▸ **PROMPT**:
Can you copy the listing below word for word, starting at its first line and ending at the line that contains "Image resolution: width=1280", with both of those lines included?

▸ **TASK INPUTS**:
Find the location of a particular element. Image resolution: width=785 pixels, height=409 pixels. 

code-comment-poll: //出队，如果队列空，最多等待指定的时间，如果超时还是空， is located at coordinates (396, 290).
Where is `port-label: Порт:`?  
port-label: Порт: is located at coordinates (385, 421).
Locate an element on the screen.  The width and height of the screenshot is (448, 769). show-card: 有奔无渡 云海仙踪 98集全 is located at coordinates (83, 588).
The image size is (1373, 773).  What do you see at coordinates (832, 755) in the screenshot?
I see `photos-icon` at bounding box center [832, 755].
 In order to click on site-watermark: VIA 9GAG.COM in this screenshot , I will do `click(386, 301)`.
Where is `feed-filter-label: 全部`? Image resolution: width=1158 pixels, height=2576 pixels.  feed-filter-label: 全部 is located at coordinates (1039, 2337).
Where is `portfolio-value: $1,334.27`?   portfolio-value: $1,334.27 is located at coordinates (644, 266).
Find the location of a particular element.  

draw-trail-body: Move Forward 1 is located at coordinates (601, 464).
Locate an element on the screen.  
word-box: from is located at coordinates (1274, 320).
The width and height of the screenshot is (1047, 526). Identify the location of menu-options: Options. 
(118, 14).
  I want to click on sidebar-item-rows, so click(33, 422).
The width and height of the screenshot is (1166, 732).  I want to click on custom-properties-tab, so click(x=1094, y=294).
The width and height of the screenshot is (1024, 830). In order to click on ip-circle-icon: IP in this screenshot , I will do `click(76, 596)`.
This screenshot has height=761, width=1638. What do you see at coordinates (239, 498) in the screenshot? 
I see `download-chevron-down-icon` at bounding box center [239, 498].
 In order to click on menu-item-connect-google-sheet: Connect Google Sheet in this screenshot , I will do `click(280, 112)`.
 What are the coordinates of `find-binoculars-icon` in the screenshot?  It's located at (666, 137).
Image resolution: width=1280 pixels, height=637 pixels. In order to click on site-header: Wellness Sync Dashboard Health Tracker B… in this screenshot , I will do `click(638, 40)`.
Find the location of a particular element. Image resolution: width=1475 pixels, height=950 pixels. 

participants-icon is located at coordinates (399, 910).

▸ **YOUR SOLUTION**:
Find the location of a particular element. Image resolution: width=785 pixels, height=409 pixels. 

code-comment-poll: //出队，如果队列空，最多等待指定的时间，如果超时还是空， is located at coordinates (396, 290).
Where is `port-label: Порт:`?  
port-label: Порт: is located at coordinates (385, 421).
Locate an element on the screen.  The width and height of the screenshot is (448, 769). show-card: 有奔无渡 云海仙踪 98集全 is located at coordinates (83, 588).
The image size is (1373, 773).  What do you see at coordinates (832, 755) in the screenshot?
I see `photos-icon` at bounding box center [832, 755].
 In order to click on site-watermark: VIA 9GAG.COM in this screenshot , I will do `click(386, 301)`.
Where is `feed-filter-label: 全部`? Image resolution: width=1158 pixels, height=2576 pixels.  feed-filter-label: 全部 is located at coordinates (1039, 2337).
Where is `portfolio-value: $1,334.27`?   portfolio-value: $1,334.27 is located at coordinates (644, 266).
Find the location of a particular element.  

draw-trail-body: Move Forward 1 is located at coordinates (601, 464).
Locate an element on the screen.  
word-box: from is located at coordinates (1274, 320).
The width and height of the screenshot is (1047, 526). Identify the location of menu-options: Options. 
(118, 14).
  I want to click on sidebar-item-rows, so click(33, 422).
The width and height of the screenshot is (1166, 732).  I want to click on custom-properties-tab, so click(x=1094, y=294).
The width and height of the screenshot is (1024, 830). In order to click on ip-circle-icon: IP in this screenshot , I will do `click(76, 596)`.
This screenshot has height=761, width=1638. What do you see at coordinates (239, 498) in the screenshot? 
I see `download-chevron-down-icon` at bounding box center [239, 498].
 In order to click on menu-item-connect-google-sheet: Connect Google Sheet in this screenshot , I will do `click(280, 112)`.
 What are the coordinates of `find-binoculars-icon` in the screenshot?  It's located at (666, 137).
Image resolution: width=1280 pixels, height=637 pixels. In order to click on site-header: Wellness Sync Dashboard Health Tracker B… in this screenshot , I will do `click(638, 40)`.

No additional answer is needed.